Ketimpangan yang diangkat di sini lebih difokuskan pada 2 kelompok, yakni kelompok Aparatur Sipil Negara (ASN) dan kelompok buruh.
Tahun 2024 menjadi tahun yang menggembirakan bagi semua ASN, karena gajinya naik sebesar 8 persen, seperti yang disampaikan Presiden Joko Widodo di Gedung Parlemen, Agustus lalu.
Tak salah pula, melihat kenaikan gaji ASN, para buruh yang tergabung dalam berbagai serikat pekerja, menuntut kenaikan upah yang juga minimal 8 persen.
Kenyataannya, Upah Minimum Provinsi (UMP) untuk para pekerja atau buruh hanya naik berkisar dari 1,2 persen sampai 7,5 persen atau Rp 35.750 hingga Rp 223.280 (Kompas, 22/11/2023).
Kenaikan sebesar 7,5 persen adalah di Provinsi Maluku Utara, sedangkan yang hanya 1,2 persen di Gorontalo. Untuk DKI Jakarta naik 3,8 persen.
Adapun di provinsi lainnya, banyak yang naik di kisaran 3 dan 4 persen. Ini tidak berbeda jauh dengan laju inflasi tahunan di Indonesia.

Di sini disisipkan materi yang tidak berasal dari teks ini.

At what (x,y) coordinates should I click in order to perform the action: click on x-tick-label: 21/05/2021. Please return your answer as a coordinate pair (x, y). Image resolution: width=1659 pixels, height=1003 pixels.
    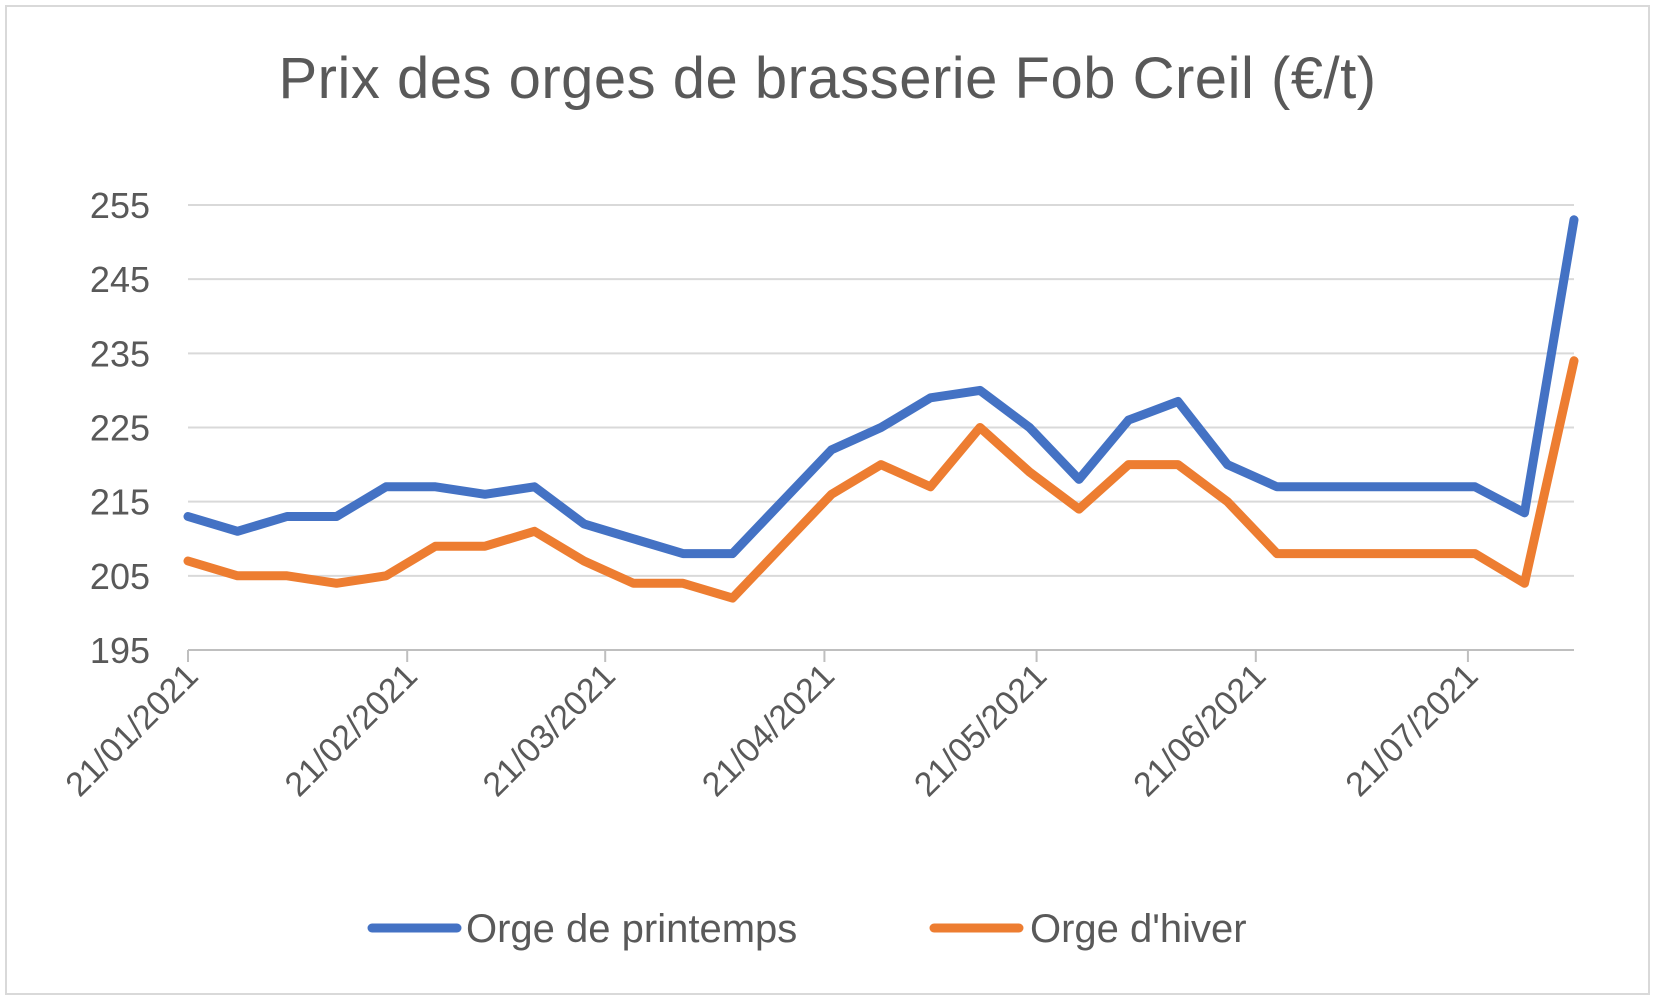
    Looking at the image, I should click on (980, 730).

Antara buruh dan ASN memang bukan perbandingan yang apple to apple. Keduanya punya sumber penghasilan yang berbeda, dan bisa saja disebutkan antara keduanya tidak berkaitan sama sekali.
Artinya, kelompok buruh tidak perlu cemburu kepada para ASN. Anggap saja hal ini sudah begitu adanya alias sudah sesuai garis tangan masing-masing.
Sumber gaji ASN berasal dari anggaran pendapatan dan belanja negara (APBN), sedangkan buruh dari kondisi keuangan masing-masing perusahaan tempat mereka bekerja.
Sumber dana APBN sebagian besar berasal dari pajak yang disetor pengusaha. Ada berbagai jenis pajak yang dibayarkan perusahaan, tapi yang terbesar berupa pajak penghasilan atas laba yang diraihnya.
Bagaimana kalau pengusaha menaikkan upah buruh lebih tinggi? Tentu keuntungan perusahaan akan berkurang yang berujung pada berkurangnya setoran pajak penghasilan perusahaan.